# IDC4022C Module 9

In [None]:
import pandas as pd

In [None]:
# original articles files used UTF-8, modified this to
# ISO-8859-1 to prevent line termination errors.
# Filtered data locally to reencode, then
# had to add low_memory=False to avoid dtype warn,
# this allows Pandas to read more of the file to
# infer types
df = pd.read_csv('/content/idc4022cMod9Data.csv',index_col=0,
                 encoding='ISO-8859-1',low_memory=False)

In [None]:
df.head()

In [None]:
import matplotlib.pyplot as plt
plt.figure(figsize=(10,7))
df.publication.value_counts().plot(kind='bar')

In [None]:
import spacy
from spacy import displacy
import en_core_web_sm
nlp = en_core_web_sm.load()

In [None]:
# this step takes a minute
doc_pre = df['content']
# Convert all values in 'content' to strings
doc_pre = df['content'].astype(str)
doc_pre.info()
doc = [nlp(text) for text in doc_pre]

In [None]:
# this step also takes a minute
concatenated_text = " ".join(doc_pre)
nlp.max_length = 2500000
single_doc = nlp(concatenated_text)
#for single_doc in doc:
#    print(single_doc.ents)  # This will print the entities for each document

In [None]:
displacy.render(single_doc,style='ent',jupyter=True)
#for single_doc in doc:
#    displacy.render(single_doc, style='ent', jupyter=True)

In [None]:
nlp = spacy.load("en_core_web_sm",
                 disable=['parser',
                          'tagger',
                          'textcat'])

In [None]:
from tqdm.notebook import tqdm

In [None]:
print(spacy.__version__)

import warnings

# [DS] Suppress the SpaCy UserWarning W108
# This specifies the pipeline includes components that assign POS tags,
# which are essential for accurate lemmatization.
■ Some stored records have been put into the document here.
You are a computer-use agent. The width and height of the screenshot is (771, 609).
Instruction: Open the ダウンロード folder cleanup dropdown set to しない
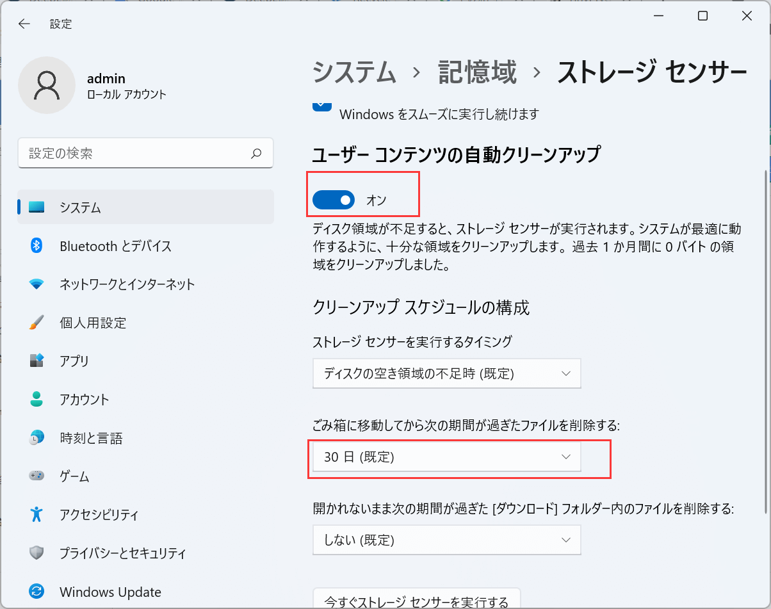tap(446, 540)
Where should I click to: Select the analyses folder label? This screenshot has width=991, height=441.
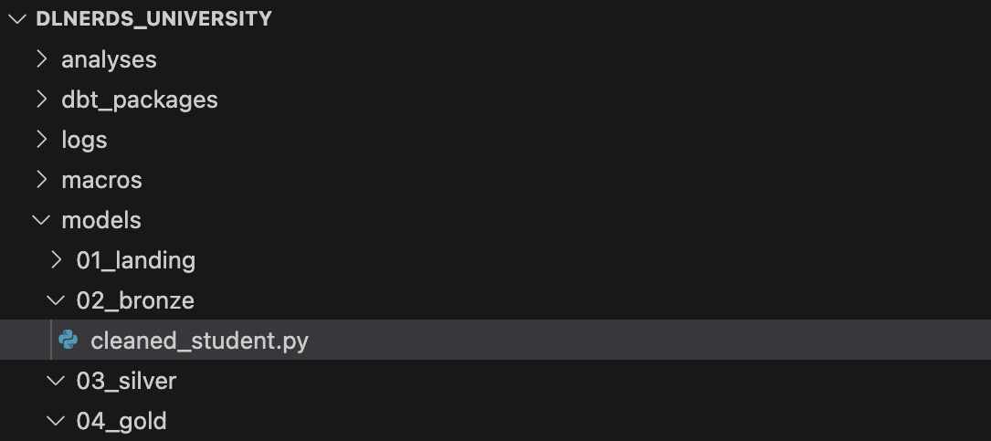pyautogui.click(x=109, y=59)
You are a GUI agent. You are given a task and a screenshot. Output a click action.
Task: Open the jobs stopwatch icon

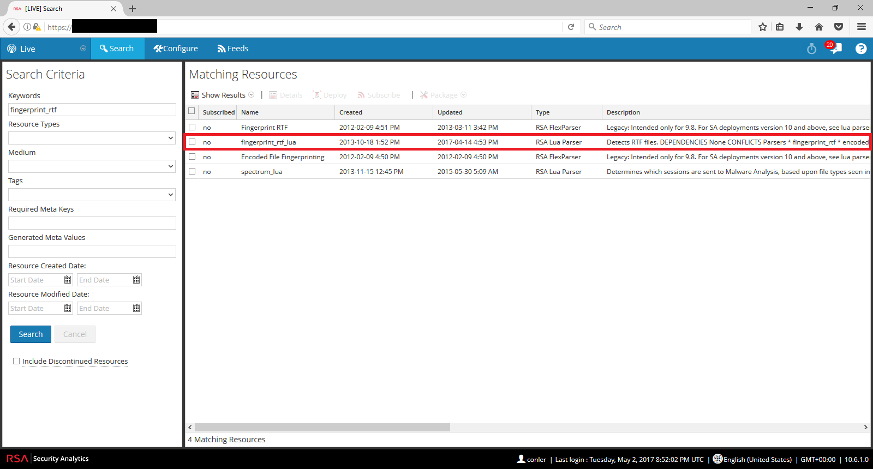click(x=811, y=49)
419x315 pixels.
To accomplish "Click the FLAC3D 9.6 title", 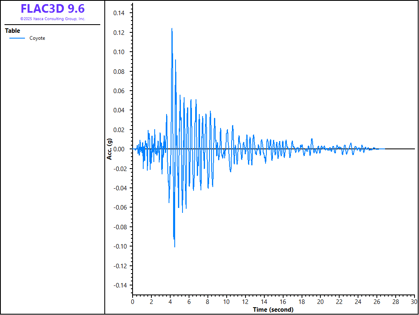I will (53, 9).
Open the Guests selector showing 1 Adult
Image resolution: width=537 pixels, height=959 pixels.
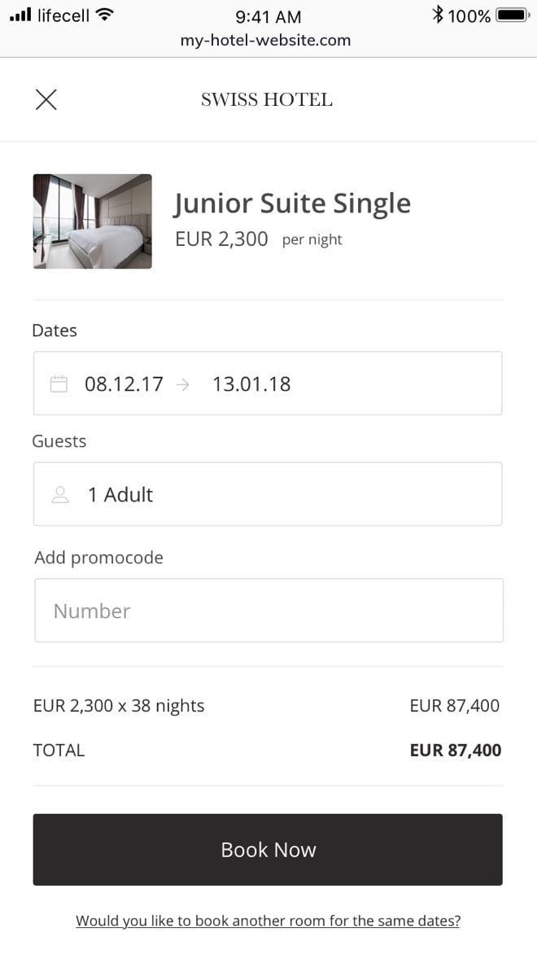[120, 493]
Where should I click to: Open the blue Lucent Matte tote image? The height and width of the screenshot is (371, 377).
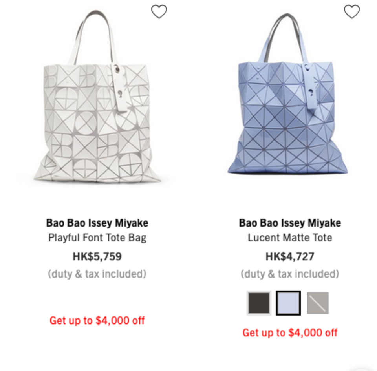[287, 94]
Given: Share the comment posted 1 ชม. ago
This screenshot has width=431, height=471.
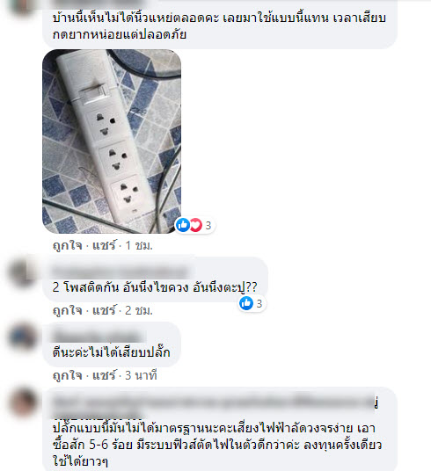Looking at the screenshot, I should coord(104,246).
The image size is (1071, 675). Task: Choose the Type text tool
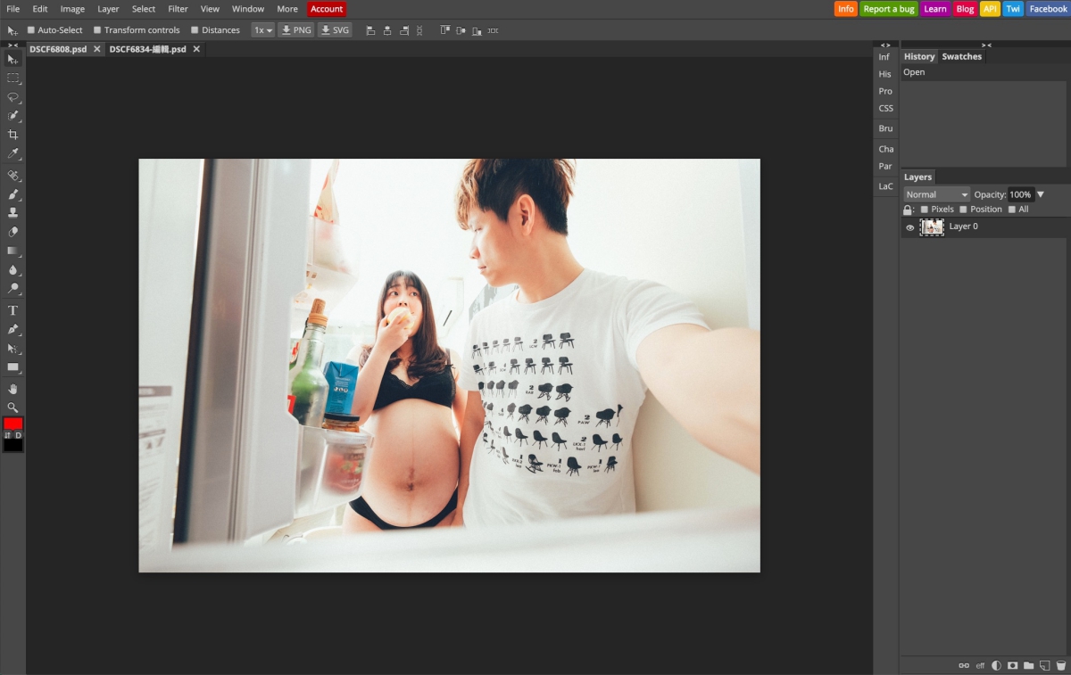[x=12, y=310]
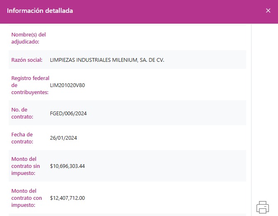
Task: Select Registro federal de contribuyentes label
Action: 30,85
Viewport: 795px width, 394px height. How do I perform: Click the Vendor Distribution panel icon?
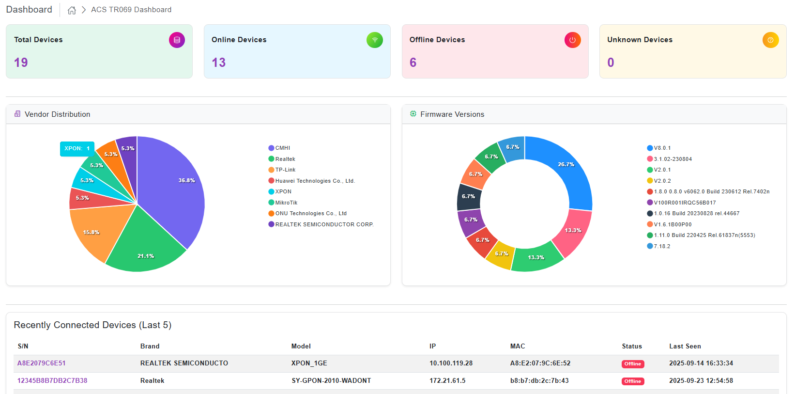point(17,114)
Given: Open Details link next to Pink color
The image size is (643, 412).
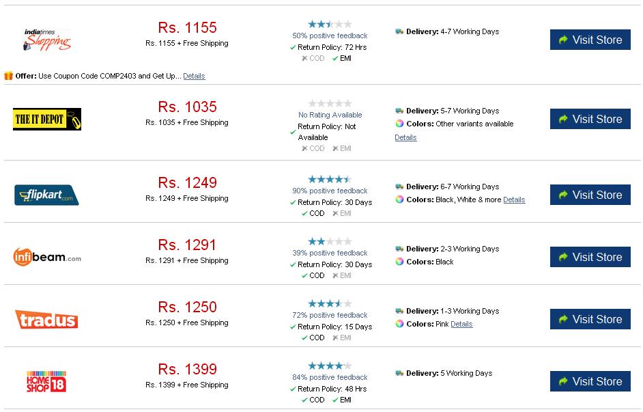Looking at the screenshot, I should tap(461, 324).
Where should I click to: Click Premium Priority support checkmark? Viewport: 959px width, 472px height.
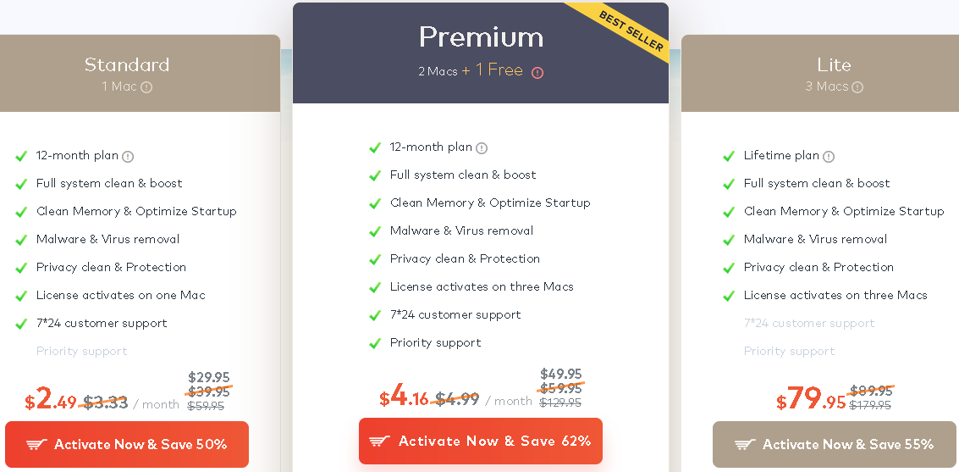click(375, 343)
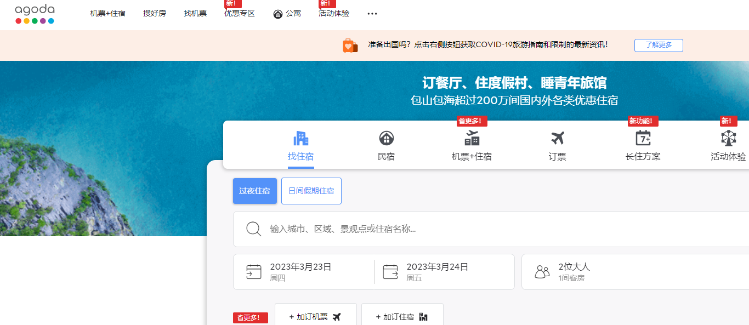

There may be a deprecated
# component in the code.

warnings.filterwarnings("ignore", category=UserWarning, message=r'.*\[W108\].*')

frames = []
# textbook has us loop through 1000, but we only have 495, use what we have
# refer to the text for explainations for each #n comment
for i in tqdm(range(1,495)):
    doc = df.loc[i,'content']                              #1
    text_id = df.loc[i,'id']                               #2
    doc = nlp(doc)                                         #3
    ents = [(e.text, e.start_char, e.end_char, e.label_)   #4
            for e in doc.ents
            if len(e.text.strip(' -—')) > 0]
    frame = pd.DataFrame(ents)                             #5
    frame['id'] = text_id                                  #6
    frames.append(frame)                                   #7

npf = pd.concat(frames)                                    #8

npf.columns = ['Text','Start','Stop','Type','id']          #9

In [None]:
npf = pd.concat(frames)

In [None]:
print('length is ', len(npf))
print('first 5:')
print(npf.head())
print('last 5:')
print(npf.tail())

In [None]:
npf.columns = ['Text','Start','Stop','Type','id']

In [None]:
plt.figure(figsize=(10,7))
npf.Type.value_counts().plot(kind='bar')

In [None]:
orgs = npf[npf.Type == 'ORG']

In [None]:
plt.figure(figsize=(10,7))
orgs.Text.value_counts()[:15].plot(kind='bar')